Sunday, December 24, 2000

Teacher thankful for restored sight

She promotes organ donation to her students

The Associated Press

        IRVINE, Ky. — Jeanne Crowe constantly reminds her sixth-grade students at Estill County Middle School about the gift two children gave to her.

        In the early 1990s, an eye disorder threatened her vision. But corneal transplants on both eyes rescued her sight. One cornea came from a teen-age donor, the other from a small child.

        “Two children gave me their eyes; I don't know who they were,” said Ms. Crowe, 51. “But I always make a point of telling my students about how I was losing my eyesight, and how those two kids saved my sight. It's sort of my gift back to them.”

        Ms. Crowe started struggling with her eyesight while she was working at the Lexington-Bluegrass Army Depot and studying for a teaching degree at Eastern Kentucky University.

        “When I would wake up in the middle of the night and look at the alarm clock, I couldn't see what time it was,” Ms. Crowe recalled. “Gradually, it got to where I could hardly see at all, and it was painful. It felt like a cut on my eye.”

        Doctors diagnosed keratoconus, a disorder in which the cornea gradually changes shape. Various treatments, including special contact lenses, didn't help.

        “I had a hard time dealing with it, especially because I thought I would have to give up on becoming a teacher,” Ms. Crowe said. “I was working hard on my degree, and I was terrified that they would find out I was going blind and refuse to let me graduate. I was trying not to let anybody know.”

        Eventually, Ms. Crowe found her way to Dr. Woodford Van Meter, a University of Kentucky corneal transplant surgeon. The transplants were performed in May and December 1991.

        “When he unbandaged my eyes for the first time ... I can't describe the feeling when I realized that I really was going to be able to see again,” Ms. Crowe said.

        Today, Ms. Crowe wears glasses, but otherwise has no vision problems. She is doing what she always wanted to do in life, and she makes sure her students know how that is possible.

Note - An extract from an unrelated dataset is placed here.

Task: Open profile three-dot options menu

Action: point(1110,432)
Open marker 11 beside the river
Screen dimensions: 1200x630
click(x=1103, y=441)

        “I had always wanted to be a teacher, and went back to school at midlife to be able to do it,” she said. “It's a caring profession, and I'm able to do it today because of two caring families that were willing to donate.

        “I thank God every day for donor families who are willing to think of others at such a sad time in their lives. Donation is such a simple gift, but it's also a hard commitment for people to make.”

        “I say my prayers every night for those who donated to me. And I tell my students about it, because it's my way of giving back some small part of what they've done for me.”

        When telling the story, Ms. Crowe always shows the students her driver's license, which she has signed indicating that she wants to be an organ and tissue donor. Then she explains the importance of organ donation by telling how it changed her life.

        “I always make sure that we talk about it, usually at the beginning of the year and maybe then again during the holidays,” Ms. Crowe said. “It's my way of giving something back.”